Stored data entries

====================

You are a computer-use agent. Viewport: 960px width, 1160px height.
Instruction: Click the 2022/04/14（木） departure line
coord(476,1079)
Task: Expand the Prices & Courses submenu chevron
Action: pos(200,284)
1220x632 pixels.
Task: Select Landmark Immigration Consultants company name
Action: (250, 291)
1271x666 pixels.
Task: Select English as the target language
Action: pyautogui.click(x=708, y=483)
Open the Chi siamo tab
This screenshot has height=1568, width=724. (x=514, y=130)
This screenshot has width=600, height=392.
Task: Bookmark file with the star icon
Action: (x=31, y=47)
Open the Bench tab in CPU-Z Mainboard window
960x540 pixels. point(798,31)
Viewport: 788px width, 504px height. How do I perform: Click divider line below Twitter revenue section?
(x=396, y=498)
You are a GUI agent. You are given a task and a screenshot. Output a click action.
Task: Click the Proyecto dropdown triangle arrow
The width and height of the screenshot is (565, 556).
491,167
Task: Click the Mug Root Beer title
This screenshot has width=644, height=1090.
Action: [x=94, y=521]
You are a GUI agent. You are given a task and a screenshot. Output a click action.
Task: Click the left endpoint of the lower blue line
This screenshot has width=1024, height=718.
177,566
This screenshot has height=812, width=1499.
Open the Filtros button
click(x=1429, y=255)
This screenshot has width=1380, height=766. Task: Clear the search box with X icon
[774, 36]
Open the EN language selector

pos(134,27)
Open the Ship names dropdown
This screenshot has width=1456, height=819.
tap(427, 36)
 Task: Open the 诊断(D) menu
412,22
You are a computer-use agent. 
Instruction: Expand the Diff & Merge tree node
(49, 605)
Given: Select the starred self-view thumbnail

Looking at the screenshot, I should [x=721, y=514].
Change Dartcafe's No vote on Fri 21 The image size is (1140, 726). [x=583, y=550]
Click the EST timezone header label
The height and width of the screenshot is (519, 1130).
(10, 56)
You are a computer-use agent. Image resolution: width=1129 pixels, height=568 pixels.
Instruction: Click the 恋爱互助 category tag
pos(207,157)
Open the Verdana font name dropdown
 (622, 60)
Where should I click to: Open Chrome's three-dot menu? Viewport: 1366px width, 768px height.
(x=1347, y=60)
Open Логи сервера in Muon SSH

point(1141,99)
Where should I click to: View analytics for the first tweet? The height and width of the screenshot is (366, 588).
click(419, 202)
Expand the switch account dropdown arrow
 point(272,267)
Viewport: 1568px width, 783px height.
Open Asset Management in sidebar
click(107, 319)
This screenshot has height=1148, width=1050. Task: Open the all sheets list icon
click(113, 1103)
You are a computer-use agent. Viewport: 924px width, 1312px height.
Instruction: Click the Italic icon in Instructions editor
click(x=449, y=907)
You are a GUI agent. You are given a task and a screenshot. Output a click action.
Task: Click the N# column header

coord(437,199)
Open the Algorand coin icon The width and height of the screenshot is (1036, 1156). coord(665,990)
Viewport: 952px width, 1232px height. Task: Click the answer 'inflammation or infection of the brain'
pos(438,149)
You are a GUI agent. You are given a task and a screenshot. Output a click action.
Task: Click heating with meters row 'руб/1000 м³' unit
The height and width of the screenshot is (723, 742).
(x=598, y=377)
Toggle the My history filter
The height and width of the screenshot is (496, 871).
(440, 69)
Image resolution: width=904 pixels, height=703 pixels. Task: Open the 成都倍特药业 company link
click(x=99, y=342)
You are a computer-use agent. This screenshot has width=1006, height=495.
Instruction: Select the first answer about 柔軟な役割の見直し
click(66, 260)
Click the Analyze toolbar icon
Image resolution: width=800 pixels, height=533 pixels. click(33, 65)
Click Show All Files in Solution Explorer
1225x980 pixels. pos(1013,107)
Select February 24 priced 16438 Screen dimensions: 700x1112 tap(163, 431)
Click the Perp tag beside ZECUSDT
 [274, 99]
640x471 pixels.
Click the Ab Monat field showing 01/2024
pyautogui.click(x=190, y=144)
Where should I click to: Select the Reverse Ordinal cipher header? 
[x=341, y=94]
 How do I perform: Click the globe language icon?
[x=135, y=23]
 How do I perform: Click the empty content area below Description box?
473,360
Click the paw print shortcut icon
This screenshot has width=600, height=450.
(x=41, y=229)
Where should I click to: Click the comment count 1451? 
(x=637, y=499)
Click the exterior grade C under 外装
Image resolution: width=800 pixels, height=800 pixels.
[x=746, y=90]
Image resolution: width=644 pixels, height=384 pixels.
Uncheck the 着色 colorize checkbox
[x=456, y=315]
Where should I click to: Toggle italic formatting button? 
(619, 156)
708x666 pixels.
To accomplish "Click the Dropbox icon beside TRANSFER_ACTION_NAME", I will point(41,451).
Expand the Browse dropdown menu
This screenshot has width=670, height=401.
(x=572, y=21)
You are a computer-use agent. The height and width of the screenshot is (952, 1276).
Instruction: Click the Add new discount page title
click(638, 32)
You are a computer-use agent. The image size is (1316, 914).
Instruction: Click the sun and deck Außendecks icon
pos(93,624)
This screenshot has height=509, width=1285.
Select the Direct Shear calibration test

====================

How to complete this task - Scan the entries above and copy each line where "size" occurs.

Answer section -
Change Dartcafe's No vote on Fri 21 The image size is (1140, 726). [x=583, y=550]
You are a computer-use agent. The image size is (1316, 914).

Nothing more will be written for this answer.